* _Directions for this task_
Transcribe the data below verbatim from the line with "WORDS OF WISDOM (661, 220)" to the line with "Lego (924, 1588)". Include both of those lines.

* _Given records_
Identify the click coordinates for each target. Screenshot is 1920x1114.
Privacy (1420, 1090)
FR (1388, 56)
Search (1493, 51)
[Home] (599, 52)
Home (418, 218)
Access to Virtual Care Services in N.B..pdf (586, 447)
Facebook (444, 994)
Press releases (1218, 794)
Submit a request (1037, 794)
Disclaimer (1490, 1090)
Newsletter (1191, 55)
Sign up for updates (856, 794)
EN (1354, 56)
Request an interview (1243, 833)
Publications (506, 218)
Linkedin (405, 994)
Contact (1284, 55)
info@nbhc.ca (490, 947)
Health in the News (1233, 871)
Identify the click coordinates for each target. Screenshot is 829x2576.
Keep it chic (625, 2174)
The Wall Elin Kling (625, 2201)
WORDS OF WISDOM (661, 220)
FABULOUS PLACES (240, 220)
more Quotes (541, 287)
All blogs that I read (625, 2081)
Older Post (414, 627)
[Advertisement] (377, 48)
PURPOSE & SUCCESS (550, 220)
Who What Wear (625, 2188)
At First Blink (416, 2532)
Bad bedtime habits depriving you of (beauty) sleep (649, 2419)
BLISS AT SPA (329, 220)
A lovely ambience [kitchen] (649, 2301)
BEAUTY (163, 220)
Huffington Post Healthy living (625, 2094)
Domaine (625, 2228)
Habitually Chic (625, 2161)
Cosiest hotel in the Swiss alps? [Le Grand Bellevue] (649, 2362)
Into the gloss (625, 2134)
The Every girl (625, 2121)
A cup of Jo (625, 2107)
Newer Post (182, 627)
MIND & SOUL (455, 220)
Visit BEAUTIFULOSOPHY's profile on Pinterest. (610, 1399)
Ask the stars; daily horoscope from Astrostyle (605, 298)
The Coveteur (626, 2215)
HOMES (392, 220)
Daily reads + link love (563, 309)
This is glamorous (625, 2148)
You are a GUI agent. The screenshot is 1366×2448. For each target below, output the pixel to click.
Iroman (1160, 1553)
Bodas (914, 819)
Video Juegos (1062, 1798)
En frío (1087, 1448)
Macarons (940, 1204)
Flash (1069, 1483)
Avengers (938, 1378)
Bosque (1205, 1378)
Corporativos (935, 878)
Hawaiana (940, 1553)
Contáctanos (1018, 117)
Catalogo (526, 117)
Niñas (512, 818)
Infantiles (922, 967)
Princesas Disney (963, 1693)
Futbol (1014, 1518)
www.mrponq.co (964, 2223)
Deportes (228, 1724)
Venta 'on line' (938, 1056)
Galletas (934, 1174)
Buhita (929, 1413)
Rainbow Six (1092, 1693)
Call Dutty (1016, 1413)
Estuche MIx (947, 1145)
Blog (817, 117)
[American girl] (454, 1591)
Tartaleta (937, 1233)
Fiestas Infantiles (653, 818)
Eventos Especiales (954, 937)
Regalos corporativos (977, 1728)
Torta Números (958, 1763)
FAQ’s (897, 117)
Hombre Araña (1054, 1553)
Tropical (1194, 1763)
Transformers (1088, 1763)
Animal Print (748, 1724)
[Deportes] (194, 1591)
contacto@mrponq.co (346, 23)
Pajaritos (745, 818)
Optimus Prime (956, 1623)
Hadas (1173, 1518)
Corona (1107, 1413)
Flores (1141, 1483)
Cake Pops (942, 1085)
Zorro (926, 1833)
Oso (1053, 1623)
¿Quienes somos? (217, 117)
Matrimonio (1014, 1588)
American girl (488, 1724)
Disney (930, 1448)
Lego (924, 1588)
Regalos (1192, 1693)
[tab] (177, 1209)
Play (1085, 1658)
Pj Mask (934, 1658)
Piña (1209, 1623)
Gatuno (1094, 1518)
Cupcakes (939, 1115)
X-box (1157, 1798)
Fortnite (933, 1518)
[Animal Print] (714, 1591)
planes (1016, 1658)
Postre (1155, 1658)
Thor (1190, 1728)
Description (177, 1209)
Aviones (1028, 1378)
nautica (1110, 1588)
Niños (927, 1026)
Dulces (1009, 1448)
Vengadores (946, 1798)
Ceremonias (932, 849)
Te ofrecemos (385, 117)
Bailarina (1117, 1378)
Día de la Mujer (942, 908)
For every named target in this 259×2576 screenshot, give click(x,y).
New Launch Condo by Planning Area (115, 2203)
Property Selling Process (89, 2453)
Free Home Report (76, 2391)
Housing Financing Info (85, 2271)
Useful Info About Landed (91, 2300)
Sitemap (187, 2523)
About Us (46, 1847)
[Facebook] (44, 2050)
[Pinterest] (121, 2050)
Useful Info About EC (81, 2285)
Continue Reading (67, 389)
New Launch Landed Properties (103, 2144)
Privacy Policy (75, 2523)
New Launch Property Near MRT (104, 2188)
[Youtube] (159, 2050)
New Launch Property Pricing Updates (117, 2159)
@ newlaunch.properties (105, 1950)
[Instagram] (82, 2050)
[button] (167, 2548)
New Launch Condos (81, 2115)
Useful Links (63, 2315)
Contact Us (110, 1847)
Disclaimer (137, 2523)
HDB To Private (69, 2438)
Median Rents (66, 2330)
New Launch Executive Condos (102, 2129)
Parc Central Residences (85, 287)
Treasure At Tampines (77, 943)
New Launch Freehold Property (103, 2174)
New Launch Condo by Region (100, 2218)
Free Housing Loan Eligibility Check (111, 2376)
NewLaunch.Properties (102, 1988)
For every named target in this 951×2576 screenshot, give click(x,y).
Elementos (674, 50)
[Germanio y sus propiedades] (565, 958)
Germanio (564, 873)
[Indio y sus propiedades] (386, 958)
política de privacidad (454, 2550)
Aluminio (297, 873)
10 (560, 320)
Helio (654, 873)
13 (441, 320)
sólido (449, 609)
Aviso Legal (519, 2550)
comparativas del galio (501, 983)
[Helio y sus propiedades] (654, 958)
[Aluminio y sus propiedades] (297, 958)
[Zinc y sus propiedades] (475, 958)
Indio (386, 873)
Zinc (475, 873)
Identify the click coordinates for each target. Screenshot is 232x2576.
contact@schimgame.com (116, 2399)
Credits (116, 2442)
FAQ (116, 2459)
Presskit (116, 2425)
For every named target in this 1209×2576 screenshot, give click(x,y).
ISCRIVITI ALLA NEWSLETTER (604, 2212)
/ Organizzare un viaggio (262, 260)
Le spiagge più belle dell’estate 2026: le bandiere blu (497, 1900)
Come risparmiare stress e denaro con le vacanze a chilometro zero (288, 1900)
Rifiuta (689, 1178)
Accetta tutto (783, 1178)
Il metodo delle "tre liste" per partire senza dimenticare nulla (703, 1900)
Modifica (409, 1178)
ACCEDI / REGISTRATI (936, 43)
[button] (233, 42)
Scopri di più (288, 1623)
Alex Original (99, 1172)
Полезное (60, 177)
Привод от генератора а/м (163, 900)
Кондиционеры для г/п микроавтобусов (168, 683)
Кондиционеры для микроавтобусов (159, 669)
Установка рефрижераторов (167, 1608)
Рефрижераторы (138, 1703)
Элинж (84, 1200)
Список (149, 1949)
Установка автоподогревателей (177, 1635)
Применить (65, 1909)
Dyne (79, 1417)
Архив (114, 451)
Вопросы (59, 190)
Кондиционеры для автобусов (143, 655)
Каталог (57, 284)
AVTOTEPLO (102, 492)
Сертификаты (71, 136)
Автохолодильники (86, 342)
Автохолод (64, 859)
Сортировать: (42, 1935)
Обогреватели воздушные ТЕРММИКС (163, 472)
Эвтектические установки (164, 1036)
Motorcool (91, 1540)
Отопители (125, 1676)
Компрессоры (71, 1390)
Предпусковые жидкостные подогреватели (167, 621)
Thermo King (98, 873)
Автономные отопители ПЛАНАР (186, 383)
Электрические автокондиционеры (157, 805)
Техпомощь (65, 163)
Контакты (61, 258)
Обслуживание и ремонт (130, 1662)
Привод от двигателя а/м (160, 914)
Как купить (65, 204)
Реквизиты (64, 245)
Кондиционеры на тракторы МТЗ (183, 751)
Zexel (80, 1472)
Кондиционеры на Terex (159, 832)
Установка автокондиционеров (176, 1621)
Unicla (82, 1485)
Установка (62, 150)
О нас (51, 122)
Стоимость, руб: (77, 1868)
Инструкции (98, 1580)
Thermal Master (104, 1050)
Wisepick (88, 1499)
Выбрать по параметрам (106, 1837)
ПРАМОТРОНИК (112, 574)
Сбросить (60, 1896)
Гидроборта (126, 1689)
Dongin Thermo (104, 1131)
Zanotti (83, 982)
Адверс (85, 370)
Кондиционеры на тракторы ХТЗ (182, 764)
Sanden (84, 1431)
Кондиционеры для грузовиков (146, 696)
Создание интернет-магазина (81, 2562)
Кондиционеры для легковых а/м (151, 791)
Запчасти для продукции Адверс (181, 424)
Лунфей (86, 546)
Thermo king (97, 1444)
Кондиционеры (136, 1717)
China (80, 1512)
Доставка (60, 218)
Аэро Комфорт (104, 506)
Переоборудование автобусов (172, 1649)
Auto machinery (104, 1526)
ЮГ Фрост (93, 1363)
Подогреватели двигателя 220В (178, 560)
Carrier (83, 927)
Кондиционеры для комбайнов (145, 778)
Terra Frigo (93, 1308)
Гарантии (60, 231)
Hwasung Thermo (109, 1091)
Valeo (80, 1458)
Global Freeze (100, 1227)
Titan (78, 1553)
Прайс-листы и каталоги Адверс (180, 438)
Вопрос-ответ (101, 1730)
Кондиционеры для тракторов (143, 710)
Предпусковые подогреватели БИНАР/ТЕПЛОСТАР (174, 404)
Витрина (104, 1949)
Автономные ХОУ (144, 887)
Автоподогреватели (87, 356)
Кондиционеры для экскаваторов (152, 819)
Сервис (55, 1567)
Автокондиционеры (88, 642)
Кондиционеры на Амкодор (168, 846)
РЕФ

* _Expected answer_
WORDS OF WISDOM (661, 220)
FABULOUS PLACES (240, 220)
more Quotes (541, 287)
All blogs that I read (625, 2081)
Older Post (414, 627)
[Advertisement] (377, 48)
PURPOSE & SUCCESS (550, 220)
Who What Wear (625, 2188)
At First Blink (416, 2532)
Bad bedtime habits depriving you of (beauty) sleep (649, 2419)
BLISS AT SPA (329, 220)
A lovely ambience [kitchen] (649, 2301)
BEAUTY (163, 220)
Huffington Post Healthy living (625, 2094)
Domaine (625, 2228)
Habitually Chic (625, 2161)
Cosiest hotel in the Swiss alps? [Le Grand Bellevue] (649, 2362)
Into the gloss (625, 2134)
The Every girl (625, 2121)
A cup of Jo (625, 2107)
Newer Post (182, 627)
MIND & SOUL (455, 220)
Visit BEAUTIFULOSOPHY's profile on Pinterest. (610, 1399)
Ask the stars; daily horoscope from Astrostyle (605, 298)
The Coveteur (626, 2215)
HOMES (392, 220)
Daily reads + link love (563, 309)
This is glamorous (625, 2148)
You are a GUI agent. The screenshot is 1366×2448. For each target below, output the pixel to click.
Iroman (1160, 1553)
Bodas (914, 819)
Video Juegos (1062, 1798)
En frío (1087, 1448)
Macarons (940, 1204)
Flash (1069, 1483)
Avengers (938, 1378)
Bosque (1205, 1378)
Corporativos (935, 878)
Hawaiana (940, 1553)
Contáctanos (1018, 117)
Catalogo (526, 117)
Niñas (512, 818)
Infantiles (922, 967)
Princesas Disney (963, 1693)
Futbol (1014, 1518)
www.mrponq.co (964, 2223)
Deportes (228, 1724)
Venta 'on line' (938, 1056)
Galletas (934, 1174)
Buhita (929, 1413)
Rainbow Six (1092, 1693)
Call Dutty (1016, 1413)
Estuche MIx (947, 1145)
Blog (817, 117)
[American girl] (454, 1591)
Tartaleta (937, 1233)
Fiestas Infantiles (653, 818)
Eventos Especiales (954, 937)
Regalos corporativos (977, 1728)
Torta Números (958, 1763)
FAQ’s (897, 117)
Hombre Araña (1054, 1553)
Tropical (1194, 1763)
Transformers (1088, 1763)
Animal Print (748, 1724)
[Deportes] (194, 1591)
contacto@mrponq.co (346, 23)
Pajaritos (745, 818)
Optimus Prime (956, 1623)
Hadas (1173, 1518)
Corona (1107, 1413)
Flores (1141, 1483)
Cake Pops (942, 1085)
Zorro (926, 1833)
Oso (1053, 1623)
¿Quienes somos? (217, 117)
Matrimonio (1014, 1588)
American girl (488, 1724)
Disney (930, 1448)
Lego (924, 1588)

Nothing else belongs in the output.